Objective 1 -
Decide whether each statement below agrees with the passage on the Marine Commandant's talk. For each, answer yes or no and quote the words of the passage that settle it.
(a) Amos spoke to the Army War College Class of 2013 in Bliss Hall.
(b) Amos said the Marine Corps must take the lead within the joint force.
(c) Amos said 21 of the 28 mega cities lie within 62 miles of the sea.
Objective 2 -
Answer these questions using the passage on the Marine Commandant's talk:
(a) What does Amos say jointness is not?
(b) What does Amos say the Marine Corps truly is?
(c) What does Amos call the littorals?
== Source passage ==
Gen. James Amos, Commandant of the Marine Corps, adressed the Army War College Class of 2013 in Bliss Hall Dec. 18.

Dec. 18, 2012 – As recent events have shown a world undergoing dramatic shifts, the roles of the U.S. military services in a joint environment become even more important, according to the top officer in the Marine Corps.

Gen. James Amos, Commandant of the Marine Corps, spoke to the Army War College Class of 2013 in Bliss Hall Dec. 18 about the Marine Corps contribution to the Joint fight.

“Jointness is not a bureaucratic model. I believe in this,” he said. “Jointness is talking about the smooth integration of all our capabilities. We can’t do anything unless we work alongside of our partners.”

“We don’t have to be the lead. We’re part of the joint force. I really believe that,” he said. “As we go into these budget challenges we are going to need to make sure we weave that together so we are interdependent.”

 “We have the unique ability, thanks to our expeditionary mindset and forward-deployed nature, to be at any time at any place and being a true joint partner enabler,” said Amos. “We don’t have a specific domain like the Air Force or the Navy. We truly are America’s crisis response force. America, Congress doesn’t buy the Marine Corps to be a second land army. We have the best Army, the best Air Force, and the best Navy in the world.

 “With the Marine Corps you have a reasonably small force at a fairly high state of readiness, ready to respond to today’s crises today. We do it almost every day. It’s our lane.”

 “The littorals are the connective tissue of the global order, connecting the maritime commons with the human population ashore,” he said.  He pointed out that 21 of the 28 mega cities are within 62 miles of the sea, seven of the top 10 U.S. trading partners, 61 percent of the world’s population and that 95 percent of the world’s commerce moves by the sea in the Asia Pacific region.
===
== Recorded information ==
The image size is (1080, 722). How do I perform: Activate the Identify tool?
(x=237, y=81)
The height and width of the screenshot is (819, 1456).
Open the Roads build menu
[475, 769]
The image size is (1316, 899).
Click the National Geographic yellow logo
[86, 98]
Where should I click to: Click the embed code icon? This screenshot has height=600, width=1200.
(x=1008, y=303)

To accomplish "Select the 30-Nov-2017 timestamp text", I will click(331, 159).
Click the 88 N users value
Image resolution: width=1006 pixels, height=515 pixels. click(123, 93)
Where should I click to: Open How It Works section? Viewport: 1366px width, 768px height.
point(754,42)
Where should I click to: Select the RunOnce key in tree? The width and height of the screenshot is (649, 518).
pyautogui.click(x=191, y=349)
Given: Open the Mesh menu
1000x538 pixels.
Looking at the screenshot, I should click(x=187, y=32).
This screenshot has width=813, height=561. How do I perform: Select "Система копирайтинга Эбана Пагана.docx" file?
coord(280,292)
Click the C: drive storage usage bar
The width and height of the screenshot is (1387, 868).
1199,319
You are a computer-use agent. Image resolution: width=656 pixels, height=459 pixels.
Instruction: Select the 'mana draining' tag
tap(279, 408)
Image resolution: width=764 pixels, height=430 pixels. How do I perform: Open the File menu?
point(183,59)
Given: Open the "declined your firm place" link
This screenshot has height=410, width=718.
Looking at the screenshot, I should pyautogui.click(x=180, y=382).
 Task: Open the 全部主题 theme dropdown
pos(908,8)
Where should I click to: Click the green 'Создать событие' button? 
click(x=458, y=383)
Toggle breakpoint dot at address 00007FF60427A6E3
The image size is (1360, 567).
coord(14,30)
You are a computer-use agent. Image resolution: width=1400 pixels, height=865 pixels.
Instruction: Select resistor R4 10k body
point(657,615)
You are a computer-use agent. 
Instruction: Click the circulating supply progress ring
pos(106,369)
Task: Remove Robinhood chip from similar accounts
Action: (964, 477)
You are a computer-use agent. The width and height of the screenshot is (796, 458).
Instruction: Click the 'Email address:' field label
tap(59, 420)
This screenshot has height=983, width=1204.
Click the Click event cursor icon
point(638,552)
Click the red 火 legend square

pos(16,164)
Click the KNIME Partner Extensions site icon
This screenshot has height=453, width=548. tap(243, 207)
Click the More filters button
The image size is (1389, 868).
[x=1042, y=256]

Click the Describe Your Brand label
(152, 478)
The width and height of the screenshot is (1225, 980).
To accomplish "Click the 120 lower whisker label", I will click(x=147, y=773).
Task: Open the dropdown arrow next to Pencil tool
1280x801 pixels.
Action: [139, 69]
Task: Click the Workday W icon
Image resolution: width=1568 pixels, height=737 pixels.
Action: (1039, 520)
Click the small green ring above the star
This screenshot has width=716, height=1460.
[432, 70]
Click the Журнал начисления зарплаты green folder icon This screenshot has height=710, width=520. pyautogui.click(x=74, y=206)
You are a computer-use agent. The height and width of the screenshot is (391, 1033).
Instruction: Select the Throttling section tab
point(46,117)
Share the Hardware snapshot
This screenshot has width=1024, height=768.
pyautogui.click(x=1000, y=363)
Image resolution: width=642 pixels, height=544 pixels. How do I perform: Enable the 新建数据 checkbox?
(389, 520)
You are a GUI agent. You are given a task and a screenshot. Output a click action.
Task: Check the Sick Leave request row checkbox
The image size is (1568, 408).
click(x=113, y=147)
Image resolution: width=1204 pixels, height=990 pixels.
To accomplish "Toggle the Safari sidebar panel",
===
Exercise result 1 -
(a) Yes: "spoke to the Army War College Class of 2013 in Bliss Hall Dec. 18"
(b) No: "We don’t have to be the lead. We’re part of the joint force."
(c) Yes: "21 of the 28 mega cities are within 62 miles of the sea"

Exercise result 2 -
(a) A bureaucratic model.
(b) America’s crisis response force.
(c) The connective tissue of the global order.